## What you should do:
Copy the listing out in full. Keep every word as it is.

## Supplied entries:
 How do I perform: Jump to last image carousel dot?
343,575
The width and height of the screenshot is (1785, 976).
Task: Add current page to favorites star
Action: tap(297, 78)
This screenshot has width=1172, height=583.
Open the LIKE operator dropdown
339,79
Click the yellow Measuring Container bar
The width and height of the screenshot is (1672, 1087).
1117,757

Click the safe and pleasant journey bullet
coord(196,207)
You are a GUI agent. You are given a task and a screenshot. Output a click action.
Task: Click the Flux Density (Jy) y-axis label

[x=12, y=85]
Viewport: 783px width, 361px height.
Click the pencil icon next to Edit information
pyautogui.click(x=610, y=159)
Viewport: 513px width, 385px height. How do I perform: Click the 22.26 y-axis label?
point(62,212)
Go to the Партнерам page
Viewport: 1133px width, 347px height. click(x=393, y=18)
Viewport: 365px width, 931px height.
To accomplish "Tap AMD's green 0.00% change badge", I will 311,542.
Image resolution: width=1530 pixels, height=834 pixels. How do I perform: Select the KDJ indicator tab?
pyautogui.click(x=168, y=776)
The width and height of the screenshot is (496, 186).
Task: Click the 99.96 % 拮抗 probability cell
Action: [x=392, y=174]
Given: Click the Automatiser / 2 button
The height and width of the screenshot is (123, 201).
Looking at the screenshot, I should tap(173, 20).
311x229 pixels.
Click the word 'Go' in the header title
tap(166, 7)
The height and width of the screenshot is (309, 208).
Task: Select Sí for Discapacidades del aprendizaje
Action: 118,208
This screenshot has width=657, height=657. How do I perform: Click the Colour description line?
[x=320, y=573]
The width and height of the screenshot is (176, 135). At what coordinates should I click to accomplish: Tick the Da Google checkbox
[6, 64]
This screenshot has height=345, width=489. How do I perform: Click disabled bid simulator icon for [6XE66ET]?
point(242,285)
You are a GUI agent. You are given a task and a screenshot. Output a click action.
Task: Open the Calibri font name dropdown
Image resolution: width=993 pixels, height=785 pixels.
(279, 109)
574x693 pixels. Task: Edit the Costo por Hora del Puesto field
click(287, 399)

## Output of the exercise:
 How do I perform: Jump to last image carousel dot?
343,575
The width and height of the screenshot is (1785, 976).
Task: Add current page to favorites star
Action: tap(297, 78)
This screenshot has width=1172, height=583.
Open the LIKE operator dropdown
339,79
Click the yellow Measuring Container bar
The width and height of the screenshot is (1672, 1087).
1117,757

Click the safe and pleasant journey bullet
coord(196,207)
You are a GUI agent. You are given a task and a screenshot. Output a click action.
Task: Click the Flux Density (Jy) y-axis label

[x=12, y=85]
Viewport: 783px width, 361px height.
Click the pencil icon next to Edit information
pyautogui.click(x=610, y=159)
Viewport: 513px width, 385px height. How do I perform: Click the 22.26 y-axis label?
point(62,212)
Go to the Партнерам page
Viewport: 1133px width, 347px height. click(x=393, y=18)
Viewport: 365px width, 931px height.
To accomplish "Tap AMD's green 0.00% change badge", I will 311,542.
Image resolution: width=1530 pixels, height=834 pixels. How do I perform: Select the KDJ indicator tab?
pyautogui.click(x=168, y=776)
The width and height of the screenshot is (496, 186).
Task: Click the 99.96 % 拮抗 probability cell
Action: [x=392, y=174]
Given: Click the Automatiser / 2 button
The height and width of the screenshot is (123, 201).
Looking at the screenshot, I should tap(173, 20).
311x229 pixels.
Click the word 'Go' in the header title
tap(166, 7)
The height and width of the screenshot is (309, 208).
Task: Select Sí for Discapacidades del aprendizaje
Action: 118,208
This screenshot has width=657, height=657. How do I perform: Click the Colour description line?
[x=320, y=573]
The width and height of the screenshot is (176, 135). At what coordinates should I click to accomplish: Tick the Da Google checkbox
[6, 64]
This screenshot has height=345, width=489. How do I perform: Click disabled bid simulator icon for [6XE66ET]?
point(242,285)
You are a GUI agent. You are given a task and a screenshot. Output a click action.
Task: Open the Calibri font name dropdown
Image resolution: width=993 pixels, height=785 pixels.
(279, 109)
574x693 pixels. Task: Edit the Costo por Hora del Puesto field
click(287, 399)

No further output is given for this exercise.